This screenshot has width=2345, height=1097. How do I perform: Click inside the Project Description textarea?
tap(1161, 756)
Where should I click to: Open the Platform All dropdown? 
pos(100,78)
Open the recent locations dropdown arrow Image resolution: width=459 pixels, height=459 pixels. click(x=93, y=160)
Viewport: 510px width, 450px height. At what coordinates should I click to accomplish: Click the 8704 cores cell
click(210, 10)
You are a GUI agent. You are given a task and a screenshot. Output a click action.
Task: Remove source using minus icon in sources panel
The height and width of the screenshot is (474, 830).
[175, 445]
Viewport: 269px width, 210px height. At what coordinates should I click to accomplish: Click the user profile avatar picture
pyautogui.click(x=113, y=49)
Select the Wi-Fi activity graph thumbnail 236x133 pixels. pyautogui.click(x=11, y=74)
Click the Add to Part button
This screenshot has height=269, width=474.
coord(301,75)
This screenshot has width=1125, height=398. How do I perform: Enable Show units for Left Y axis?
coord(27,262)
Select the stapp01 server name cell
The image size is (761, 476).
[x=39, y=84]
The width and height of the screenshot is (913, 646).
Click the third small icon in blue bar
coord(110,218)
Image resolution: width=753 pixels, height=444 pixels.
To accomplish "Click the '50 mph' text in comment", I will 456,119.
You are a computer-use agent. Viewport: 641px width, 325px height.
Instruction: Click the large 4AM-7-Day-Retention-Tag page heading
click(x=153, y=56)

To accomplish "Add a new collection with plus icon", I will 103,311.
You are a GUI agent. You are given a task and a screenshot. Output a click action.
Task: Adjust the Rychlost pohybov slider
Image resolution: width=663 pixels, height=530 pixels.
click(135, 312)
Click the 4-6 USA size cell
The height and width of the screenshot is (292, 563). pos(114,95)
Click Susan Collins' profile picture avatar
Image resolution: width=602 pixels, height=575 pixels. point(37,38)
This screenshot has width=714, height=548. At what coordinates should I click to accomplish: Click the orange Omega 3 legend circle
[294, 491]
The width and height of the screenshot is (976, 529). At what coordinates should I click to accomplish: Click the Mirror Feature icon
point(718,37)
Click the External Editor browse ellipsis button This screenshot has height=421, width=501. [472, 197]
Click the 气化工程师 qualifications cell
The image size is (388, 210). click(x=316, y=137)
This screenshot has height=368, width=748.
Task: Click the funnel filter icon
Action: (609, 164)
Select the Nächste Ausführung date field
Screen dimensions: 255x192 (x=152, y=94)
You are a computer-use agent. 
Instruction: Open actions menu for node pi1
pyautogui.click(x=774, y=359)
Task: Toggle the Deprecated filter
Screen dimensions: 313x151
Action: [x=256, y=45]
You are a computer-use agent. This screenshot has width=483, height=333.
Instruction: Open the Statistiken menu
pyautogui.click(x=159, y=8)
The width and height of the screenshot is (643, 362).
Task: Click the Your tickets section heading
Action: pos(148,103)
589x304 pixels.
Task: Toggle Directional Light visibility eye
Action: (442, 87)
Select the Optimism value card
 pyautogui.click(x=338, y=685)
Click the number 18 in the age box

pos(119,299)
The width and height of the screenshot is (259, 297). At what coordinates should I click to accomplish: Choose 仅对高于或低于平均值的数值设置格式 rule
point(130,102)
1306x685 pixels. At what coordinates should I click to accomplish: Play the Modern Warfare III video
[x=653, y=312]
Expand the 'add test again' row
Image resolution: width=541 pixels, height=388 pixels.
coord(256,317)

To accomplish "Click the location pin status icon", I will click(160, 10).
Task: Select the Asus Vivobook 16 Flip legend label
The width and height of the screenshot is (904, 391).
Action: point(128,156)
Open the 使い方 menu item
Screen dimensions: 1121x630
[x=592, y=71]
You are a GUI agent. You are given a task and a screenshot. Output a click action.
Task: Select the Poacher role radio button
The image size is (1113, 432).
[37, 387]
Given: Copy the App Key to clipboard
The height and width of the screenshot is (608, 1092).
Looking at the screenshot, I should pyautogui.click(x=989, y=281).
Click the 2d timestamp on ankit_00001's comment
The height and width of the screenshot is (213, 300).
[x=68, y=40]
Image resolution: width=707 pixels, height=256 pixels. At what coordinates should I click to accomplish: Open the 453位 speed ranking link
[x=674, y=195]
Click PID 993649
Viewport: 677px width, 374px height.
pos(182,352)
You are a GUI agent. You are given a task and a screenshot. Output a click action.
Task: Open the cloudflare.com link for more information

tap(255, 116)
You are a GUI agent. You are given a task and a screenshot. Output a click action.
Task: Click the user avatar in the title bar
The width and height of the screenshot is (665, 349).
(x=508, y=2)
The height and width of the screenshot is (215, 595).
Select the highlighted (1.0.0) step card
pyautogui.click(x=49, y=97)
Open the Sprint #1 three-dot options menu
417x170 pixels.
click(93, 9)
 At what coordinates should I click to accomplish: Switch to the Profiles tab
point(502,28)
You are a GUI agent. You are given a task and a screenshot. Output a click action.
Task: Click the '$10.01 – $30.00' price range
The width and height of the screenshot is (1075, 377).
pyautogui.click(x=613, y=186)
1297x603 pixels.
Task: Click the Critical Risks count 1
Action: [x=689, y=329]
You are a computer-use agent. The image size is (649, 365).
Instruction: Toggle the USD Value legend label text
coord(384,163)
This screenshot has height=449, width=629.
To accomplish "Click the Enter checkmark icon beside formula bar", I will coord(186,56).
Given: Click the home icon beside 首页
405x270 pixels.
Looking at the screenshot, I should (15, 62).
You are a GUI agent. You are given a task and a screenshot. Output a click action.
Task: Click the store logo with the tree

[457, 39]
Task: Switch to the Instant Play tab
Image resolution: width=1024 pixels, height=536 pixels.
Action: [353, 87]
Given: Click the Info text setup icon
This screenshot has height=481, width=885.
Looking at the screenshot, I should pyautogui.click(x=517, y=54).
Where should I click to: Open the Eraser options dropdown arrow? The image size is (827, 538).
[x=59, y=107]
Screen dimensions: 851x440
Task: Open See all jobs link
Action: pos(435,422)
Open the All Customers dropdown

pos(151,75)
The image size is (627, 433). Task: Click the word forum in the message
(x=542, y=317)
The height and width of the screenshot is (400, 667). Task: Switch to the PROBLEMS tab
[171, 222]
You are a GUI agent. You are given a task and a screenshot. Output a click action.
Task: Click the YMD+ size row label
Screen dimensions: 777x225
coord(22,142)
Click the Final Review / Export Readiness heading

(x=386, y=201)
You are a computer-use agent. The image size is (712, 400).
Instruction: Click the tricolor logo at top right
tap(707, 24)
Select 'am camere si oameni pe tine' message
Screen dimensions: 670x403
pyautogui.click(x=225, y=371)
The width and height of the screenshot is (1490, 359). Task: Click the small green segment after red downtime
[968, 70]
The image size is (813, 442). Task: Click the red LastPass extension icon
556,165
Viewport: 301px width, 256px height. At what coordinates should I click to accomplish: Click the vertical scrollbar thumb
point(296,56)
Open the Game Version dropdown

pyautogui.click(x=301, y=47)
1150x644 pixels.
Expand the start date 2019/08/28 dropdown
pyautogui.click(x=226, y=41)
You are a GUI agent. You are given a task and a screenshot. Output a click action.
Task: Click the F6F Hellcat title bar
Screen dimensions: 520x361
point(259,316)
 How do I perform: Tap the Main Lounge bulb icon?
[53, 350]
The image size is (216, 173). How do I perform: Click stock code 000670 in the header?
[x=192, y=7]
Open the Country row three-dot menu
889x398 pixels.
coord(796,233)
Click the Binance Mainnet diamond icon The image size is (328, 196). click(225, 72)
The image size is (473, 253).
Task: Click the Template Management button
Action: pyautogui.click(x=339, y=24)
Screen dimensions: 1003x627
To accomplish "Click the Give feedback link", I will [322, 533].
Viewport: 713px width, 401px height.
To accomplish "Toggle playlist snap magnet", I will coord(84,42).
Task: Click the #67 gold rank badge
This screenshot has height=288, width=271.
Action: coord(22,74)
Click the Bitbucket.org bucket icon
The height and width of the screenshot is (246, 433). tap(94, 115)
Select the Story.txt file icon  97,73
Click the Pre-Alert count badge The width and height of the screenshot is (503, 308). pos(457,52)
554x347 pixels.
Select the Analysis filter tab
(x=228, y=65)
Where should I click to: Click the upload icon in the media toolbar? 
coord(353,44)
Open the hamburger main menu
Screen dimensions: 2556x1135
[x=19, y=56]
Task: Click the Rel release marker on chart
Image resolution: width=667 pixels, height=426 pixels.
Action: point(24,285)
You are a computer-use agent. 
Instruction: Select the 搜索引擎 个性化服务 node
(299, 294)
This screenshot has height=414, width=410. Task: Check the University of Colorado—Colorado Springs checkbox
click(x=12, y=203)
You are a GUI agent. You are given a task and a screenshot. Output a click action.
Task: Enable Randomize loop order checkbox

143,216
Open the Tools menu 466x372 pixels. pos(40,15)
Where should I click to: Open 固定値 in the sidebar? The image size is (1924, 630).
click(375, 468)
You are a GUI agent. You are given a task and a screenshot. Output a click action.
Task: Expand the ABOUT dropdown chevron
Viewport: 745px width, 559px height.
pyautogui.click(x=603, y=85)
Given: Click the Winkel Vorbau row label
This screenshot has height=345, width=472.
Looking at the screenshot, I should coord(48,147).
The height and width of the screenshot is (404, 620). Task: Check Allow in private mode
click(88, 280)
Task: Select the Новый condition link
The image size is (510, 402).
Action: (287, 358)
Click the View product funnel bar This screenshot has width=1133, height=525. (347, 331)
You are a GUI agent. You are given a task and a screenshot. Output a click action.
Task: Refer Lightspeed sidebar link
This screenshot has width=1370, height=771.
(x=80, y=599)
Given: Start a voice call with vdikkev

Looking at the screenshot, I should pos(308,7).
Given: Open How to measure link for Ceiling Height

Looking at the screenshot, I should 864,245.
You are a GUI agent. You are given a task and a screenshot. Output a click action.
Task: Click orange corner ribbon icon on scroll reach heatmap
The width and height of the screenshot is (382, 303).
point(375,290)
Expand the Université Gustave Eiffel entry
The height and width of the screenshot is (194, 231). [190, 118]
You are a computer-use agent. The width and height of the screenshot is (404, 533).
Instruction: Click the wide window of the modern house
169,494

——

## WHAT IS NEEDED
Gather every line from the entries above where the word "three" appears, and copy them.

## RESULT OF THE TASK
Open the Sprint #1 three-dot options menu
Open the Country row three-dot menu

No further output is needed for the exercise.